Extrait du texte:

------------------------------

En bientôt un demi-siècle de communisme, la Chine aura mis en oeuvre quelques-uns des projets de maîtrise de la nature les plus ambitieux de l'histoire de l'humanité. Mais la foudroyante accélération de ces dernières années a changé la donne : la mondialisation de son économie, l'arrivée à maturation d'un capitalisme longtemps anarchique et artisanal et la crainte d'une surchauffe font que la question du développement durable a fait irruption dans l'idéologie officielle ; de manière assez singulière, et irréversible. Schizophrène, mais pragmatique, la Chine d'aujourd'hui est confrontée en matière d'environnement à une tâche gigantesque.
C'est peut-être la politique vis-à-vis de l'eau qui illustre le mieux l'attitude de la Chine vis-à-vis de la nature : d'abord parce qu'elle concerne le plus fondamental des besoins humains ; ensuite parce que sa gestion est primordiale pour l'agriculture, qui emploie en Chine la majorité de la population. Des siècles d'érosion des sols ont conduit, au XXe siècle, à des problèmes aigus de dépérissement des rivières (notamment le fleuve Jaune), d'inondations et de désertification.
C'est pour tenter d'y remédier que Maozedong a lancé, au début des années 1950, les premiers grands projets de barrages de l'ère communiste, sur le fleuve Jaune et dans le bassin de la rivière Huai, avec la construction de centaines de barrages en cascade et de digues. L'homme devait alors " conquérir la nature". Mao était capable d'ordonner que " se courbent les montagnes et se détournent les rivières". Avec souvent des résultats catastrophiques : un dépérissement encore plus grave de certains cours d'eau - au point que le fleuve Jaune ne soit plus que l'ombre de ce qu'il était - et quelques ratés spectaculaires, comme l'effondrement des barrages.

------------------------------

À faire:
[1] D'après l'extrait sur la Chine et la nature, où Mao a-t-il lancé les premiers grands projets de barrages au début des années 1950 ?
[2] Recopiez fidèlement le passage de l'extrait sur la Chine et la nature qui s'ouvre sur les mots contenant « C'est pour tenter » et se clôt sur « l'effondrement des barrages. ».
[3] Prolongez l'extrait sur la Chine et la nature au-delà de sa dernière phrase.

Jeu de données:
------------------------------

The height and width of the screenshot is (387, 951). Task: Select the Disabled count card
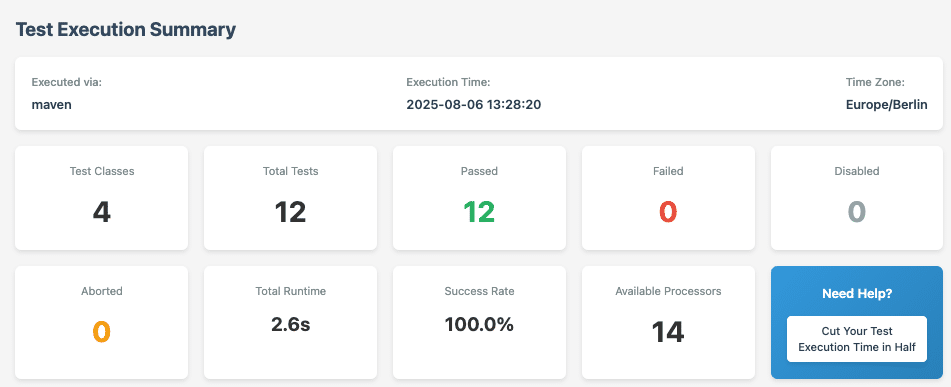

------------------------------

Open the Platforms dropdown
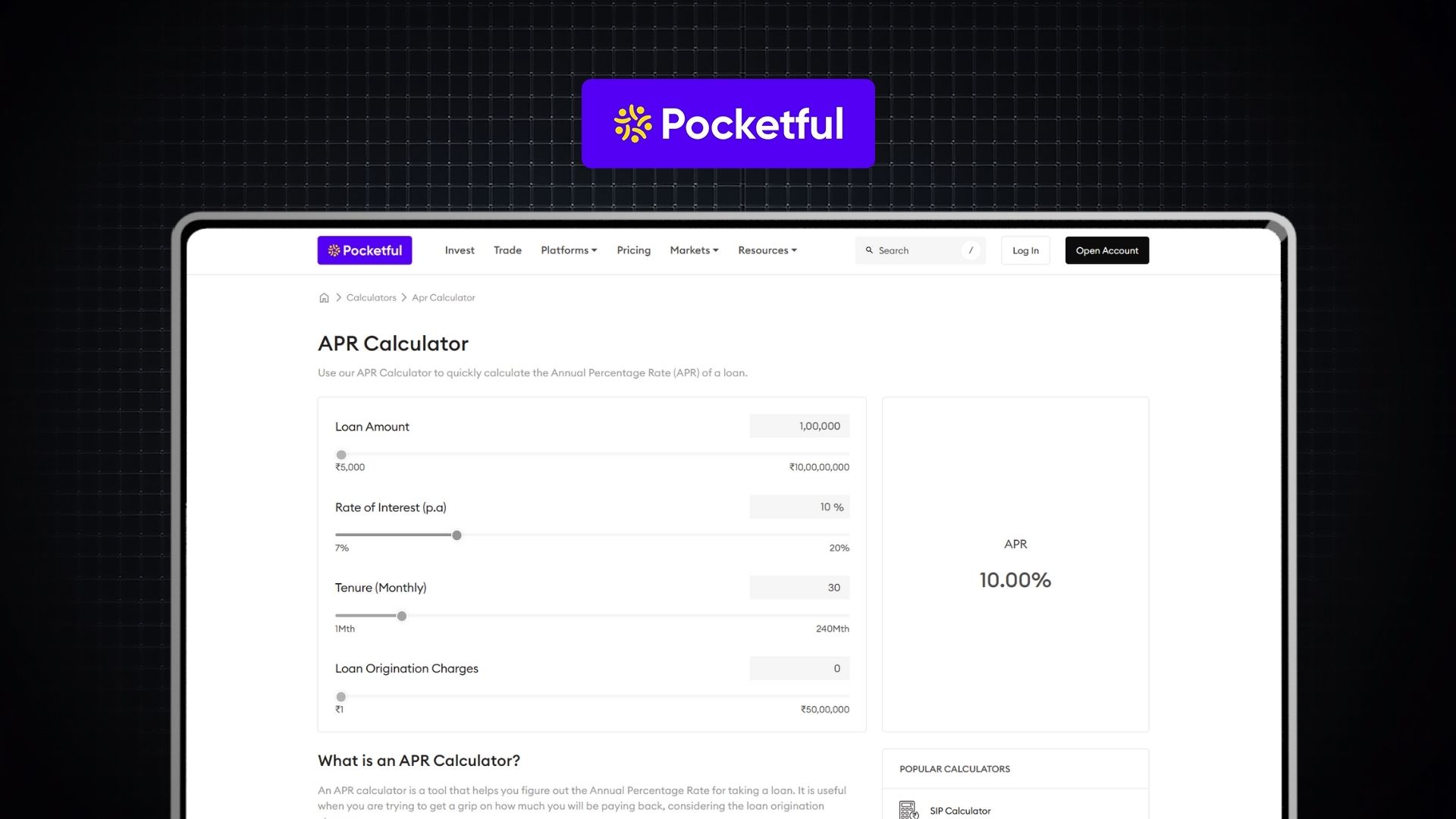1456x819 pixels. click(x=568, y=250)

------------------------------

Résultats:
[1] Sur le fleuve Jaune et dans le bassin de la rivière Huai.

[2]
C'est pour tenter d'y remédier que Maozedong a lancé, au début des années 1950, les premiers grands projets de barrages de l'ère communiste, sur le fleuve Jaune et dans le bassin de la rivière Huai, avec la construction de centaines de barrages en cascade et de digues. L'homme devait alors " conquérir la nature". Mao était capable d'ordonner que " se courbent les montagnes et se détournent les rivières". Avec souvent des résultats catastrophiques : un dépérissement encore plus grave de certains cours d'eau - au point que le fleuve Jaune ne soit plus que l'ombre de ce qu'il était - et quelques ratés spectaculaires, comme l'effondrement des barrages.

[3]
Les preuves les plus tangibles que cet héritage prométhéo-socialiste a largement survécu à la conversion de la Chine aux vertus de l'économie de marché, se trouvent aujourd'hui dans la continuation de deux des plus ambitieux projets de la Chine communiste : le barrage des Trois Gorges, le plus vaste projet hydroélectrique jamais réalisé, et le détournement d'une partie des eaux du Yangtze pour alimenter le nord-est de la Chine, dont Pékin. Accessoirement, ces deux projets pharaoniques ont un coût social et humain immense, puisqu'ils entraînent à eux deux le déplacement de plus de 2 millions de personnes - mais ce n'est pas, pas plus aujourd'hui qu'hier, un obstacle digne de considération.
Pékin recevra en fait dès 2007 un premier approvisionnement en eau venant de réservoirs de la province du Hebei, via un conduit de 225 kilomètres, avant que le canal sous-terrain acheminant l'eau du Fleuve bleu ne lui fournisse des milliards de mètres cubes supplémentaires, à partir de 2010. Le barrage des Trois Gorges, dont la construction a commencé en 1993, fournit de l'électricité depuis 2003. Il sera opérationnel dans sa totalité en 2009, avec 26 générateurs et une capacité de production d'électricité de 84,7 milliards de kilowattheures.
Non seulement il n'a jamais été remis en question, mais une tranche souterraine, non prévue à l'origine, et dont la construction a été bloquée au mois de janvier par la SEPA (Administration d'Etat pour la protection de l'environnement) a finalement obtenu il y a quelques semaines le feu vert pour sa prolongation. Que la SEPA ait pour la première fois tenté de jouer son rôle de contre-poids, en bloquant, au côté de celui du Yangtze, trente grands projets à travers le pays, est certes révélateur d'une volonté réelle de la part des dirigeants de tenter de prendre la mesure du formidable passif écologique de la Chine.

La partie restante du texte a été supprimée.